Previously, we talked about how clustering addresses based on a common IP address for first-hop broadcasted transactions would be low confidence for a server-client wallet as seen by a protocol peer or passive eavesdropper, since the wallet provider would act as a kind of NAT router between the individual client and the Bitcoin P2P network.

That means that we would need to have a separate, similar attack under the wallet provider accounting for the same attack as performed by the wallet provider. This would result in a high confidence instead, since IP addresses would be fairly unique to individual users of that wallet provider.

We have another attack not yet reorganized that is essentially the same attack but for clustering addresses across multiple identities; again, we need to decide which kind of network attacker we’re considering in the Network Attacker category, and duplicate attacks as needed.

[crwatkins]

ACK

[kristovatlas]

Resolution to the above quandary from tonight's meeting with me, @crwatkins, and @dcousens: Network observer category stays the same, but we will note that the network observer attacker will be the kind of network observer that poses the greatest threat to the user given the nature of the attack and the architecture of the wallet client. For example, for an attack that links IP address to a transaction based on seeing that IP as the first hop:

• For a full node or SPV wallet, the network observer is a P2P node or a passive adversary observing unencrypted traffic
• For a thin client-server model, the network observer is the wallet provider through whom the client pushes transactions to the Bitcoin P2P network

For these different kinds of attackers there is a different number of attackers (many P2P nodes, a few ISP/AS's, only one wallet provider) but we're unable to quantify the differences in risk based purely on this difference in number. If we were able to quantify it, we might have to reorganize the model to explicitly encode these various types of network observers separately.

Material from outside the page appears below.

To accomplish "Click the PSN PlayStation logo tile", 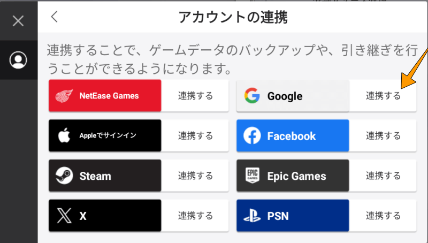I will [x=293, y=216].
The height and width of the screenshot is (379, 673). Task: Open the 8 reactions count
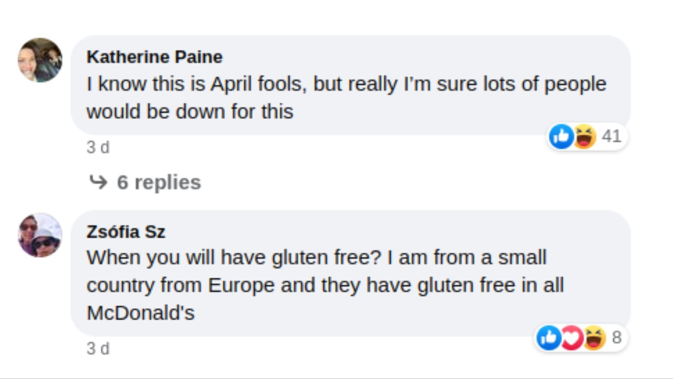point(617,338)
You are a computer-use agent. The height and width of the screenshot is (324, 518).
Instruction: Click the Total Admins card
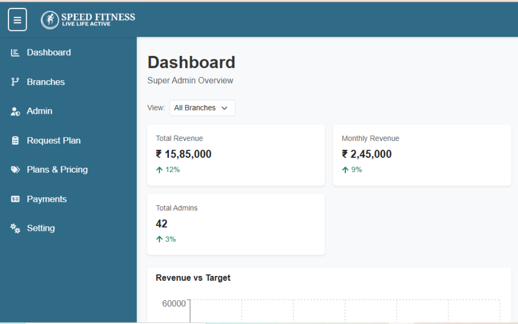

Note in my previous comment I said:

One important reference point to keep in mind is our model of the average user we're threat modeling for; we’re assuming the average user is going to be using a thin client-server wallet.

However, we're not going to be encoding that assuming into the weighting of the network observer attacks, since we want to be able to measure threat for a variety of wallet client architectures and because there is a valid network-based threat for each kind.